Lady Bird, 2017
Christine
„Lady Bird” McPherson boryka się z problemami, które dotykają większości
nastolatek – chęć jak najszybszej ucieczki z domu, złe kontakty z matką, sen o
Wschodnim Wybrzeżu. Marzy o wyjątkowych chwilach, które zmieniłyby jej życie w idealne wyobrażenie.
Tymczasem mieszka z rodzicami „po gorszej stronie torów”, co sprawia, że jej
bunt z dnia na dzień coraz bardziej narasta.
Nowy
Jork jest największym z pragnień Lady Bird. Właśnie to miasto stanowiłoby
idealną przestrzeń na ucieczkę z domu oraz na życie, które nareszcie
uszczęśliwiłoby dziewczynę. Pragnienie bycia lepszą osobą niż w rzeczywistości
sprawia, że Christine wykorzystuje wygodne kłamstwa, a dzięki temu udaje jej
się uzyskać aprobatę bogatszych nastolatków.
Najciekawszym
wątkiem pozostaje jednak relacja Lady Bird z rodzicielką – matka jest
apodyktyczna, krytykuje córkę na każdym kroku, prowokuje kłótnie... Kobiety są
tak podobne, że trudno im się porozumieć, dlatego tytułowa bohaterka ukrywa
wiele spraw lub prosi o pomoc ojca. Spośród wszystkich scen najsmutniejszą jest
ta, w której Christine prosi matkę, aby ją lubiła. Ten epizod pokazuje, że
nastolatka marzy o pojednaniu z matką, lecz ich charaktery niestety na to nie
pozwalają.
Lady Bird, 2017
Historia
jest tak zwyczajna, że po przeczytaniu opisu uznamy ją za nudną. Przecież
wyreżyserowano już tysiące filmów o zbuntowanych nastolatkach. Jednak w tej
zwyczajności jest coś pociągającego, czyli prostota i prawdziwość – uderzają
nas już od pierwszej sceny. Każdy odbiorca odnajduje cząstkę siebie w postaci
Christine, która przeżywa zupełnie takie same niepowodzenia jak każdy z nas w
przeszłości.
Lady Bird, 2017 |
Greta
Gerwig, reżyserka, przedstawia życie młodego człowieka w każdym ważnym aspekcie:
społecznym, rodzinnym, seksualnym… Nie ocenia zachowań Lady Bird. Nie ignoruje
jej problemów, które momentami odbiorca może uznać za śmieszne. Gerwig przeżywa
każdy jej dramat i poświęca jej potrzebną uwagę, czyli daje głównej bohaterce bezpieczeństwo i zrozumienie, a tego pragnie najbardziej.

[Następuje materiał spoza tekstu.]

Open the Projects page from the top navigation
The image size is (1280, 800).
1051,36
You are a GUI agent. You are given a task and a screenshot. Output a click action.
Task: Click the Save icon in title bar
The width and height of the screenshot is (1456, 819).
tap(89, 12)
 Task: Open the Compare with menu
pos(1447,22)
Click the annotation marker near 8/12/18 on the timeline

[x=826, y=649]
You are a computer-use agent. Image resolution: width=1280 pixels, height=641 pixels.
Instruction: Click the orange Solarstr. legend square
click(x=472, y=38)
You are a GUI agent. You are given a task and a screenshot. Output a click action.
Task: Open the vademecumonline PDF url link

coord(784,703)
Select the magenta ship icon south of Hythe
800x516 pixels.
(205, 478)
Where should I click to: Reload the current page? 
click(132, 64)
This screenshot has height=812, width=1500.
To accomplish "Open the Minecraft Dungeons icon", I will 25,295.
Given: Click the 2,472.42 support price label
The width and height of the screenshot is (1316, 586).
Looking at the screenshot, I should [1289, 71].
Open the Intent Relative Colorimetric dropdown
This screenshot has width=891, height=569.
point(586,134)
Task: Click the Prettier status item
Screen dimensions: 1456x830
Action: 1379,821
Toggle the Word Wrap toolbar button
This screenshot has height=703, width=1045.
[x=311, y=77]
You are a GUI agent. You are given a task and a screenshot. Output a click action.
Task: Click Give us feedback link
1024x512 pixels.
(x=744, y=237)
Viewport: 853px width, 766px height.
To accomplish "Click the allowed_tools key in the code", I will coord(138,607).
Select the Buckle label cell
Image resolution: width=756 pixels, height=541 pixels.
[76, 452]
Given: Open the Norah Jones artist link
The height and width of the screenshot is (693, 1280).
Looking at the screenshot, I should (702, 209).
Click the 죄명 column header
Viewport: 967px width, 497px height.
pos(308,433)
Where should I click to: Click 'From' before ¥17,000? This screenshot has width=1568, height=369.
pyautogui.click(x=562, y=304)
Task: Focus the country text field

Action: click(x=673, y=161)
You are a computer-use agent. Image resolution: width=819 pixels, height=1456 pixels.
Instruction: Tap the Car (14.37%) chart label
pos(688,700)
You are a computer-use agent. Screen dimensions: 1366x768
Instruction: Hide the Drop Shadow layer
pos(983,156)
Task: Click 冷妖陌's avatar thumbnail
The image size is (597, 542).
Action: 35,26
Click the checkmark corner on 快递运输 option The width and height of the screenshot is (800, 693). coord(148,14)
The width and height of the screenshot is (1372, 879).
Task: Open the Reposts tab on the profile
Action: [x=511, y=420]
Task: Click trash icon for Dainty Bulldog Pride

Trzeba również wspomnieć o kadrach filmu ukazujących słoneczne Sacramento, rodzinna
miejscowość bohaterki. Długie ulice, potężne drzewa, kolorowe kwiaty wypełniające
każdą przestrzeń, a przede wszystkim miasto kąpiące się w płomieniach słońca,
które nigdy nie zachodzi…
Warto
poznać historię Christine „Lady Bird” McPherson przede wszystkim po to, żeby
odnaleźć w niej siebie i zrozumieć dzięki temu swoją przeszłość.